→ Your goal: Can you turn the listing below into a JSON list of strings, with one string per line, skipping blank lines and omitting the pictures?

→ The records:
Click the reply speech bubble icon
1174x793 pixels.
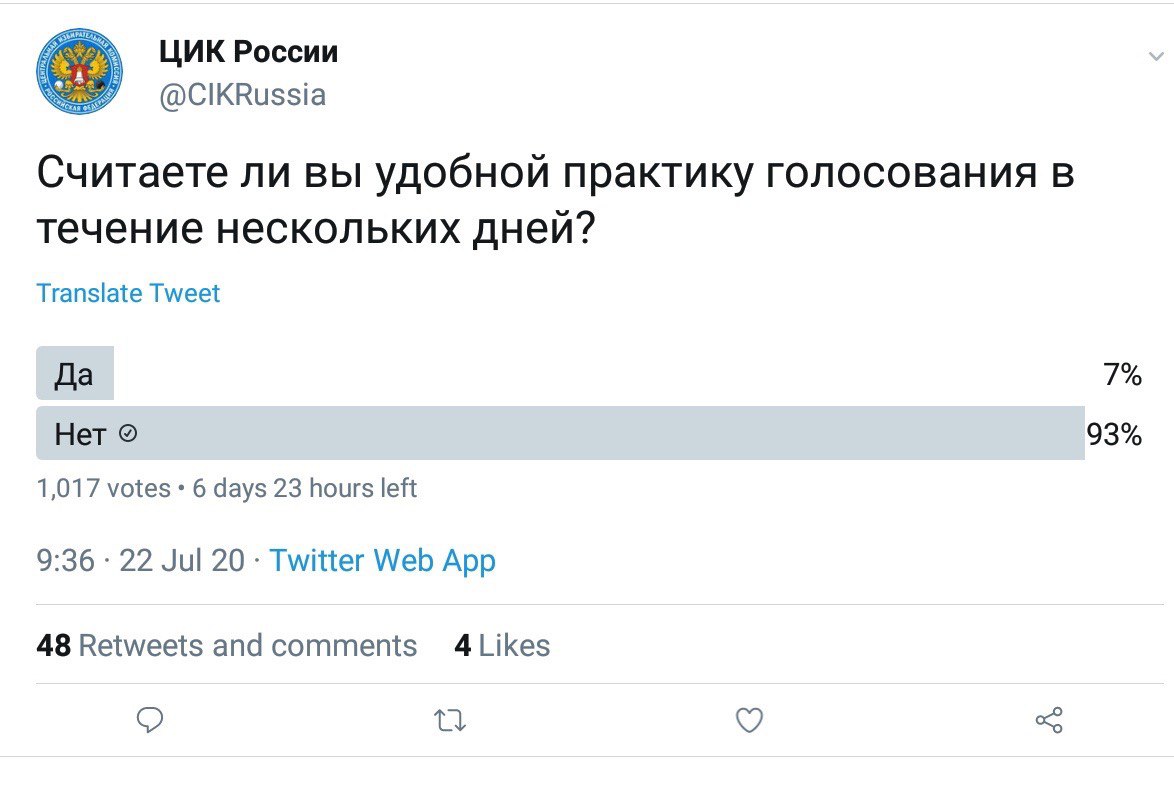pos(150,720)
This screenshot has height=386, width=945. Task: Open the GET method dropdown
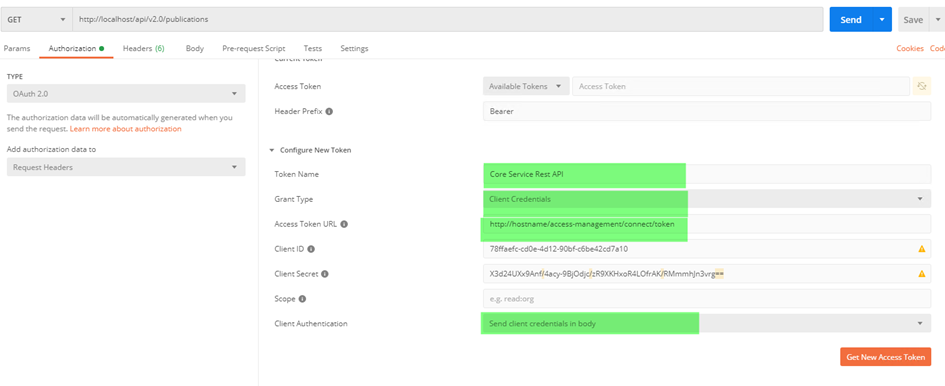pyautogui.click(x=34, y=19)

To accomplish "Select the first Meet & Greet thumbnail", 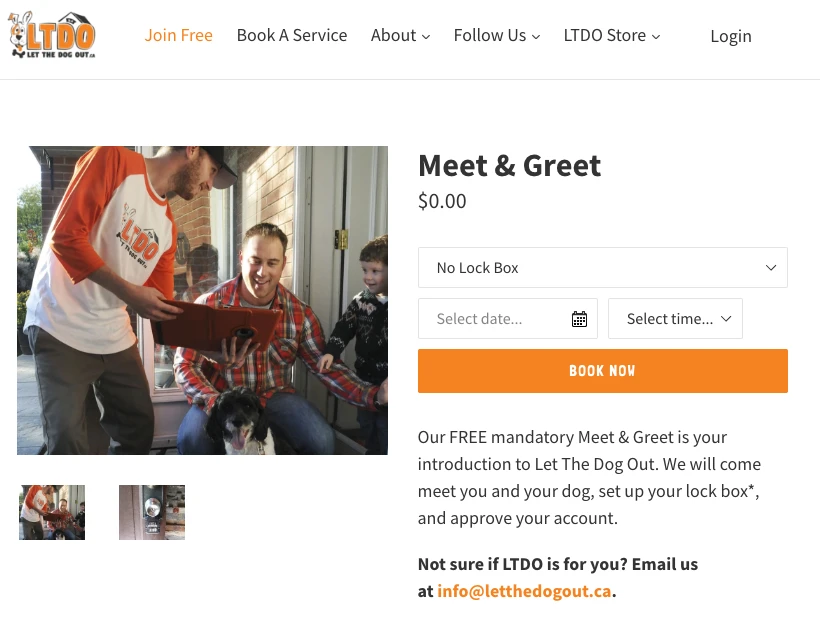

→ Task output:
[
  "Click the reply speech bubble icon",
  "1174x793 pixels.",
  "pos(150,720)",
  "This screenshot has height=386, width=945. Task: Open the GET method dropdown",
  "pyautogui.click(x=34, y=19)",
  "To accomplish \"Select the first Meet & Greet thumbnail\", "
]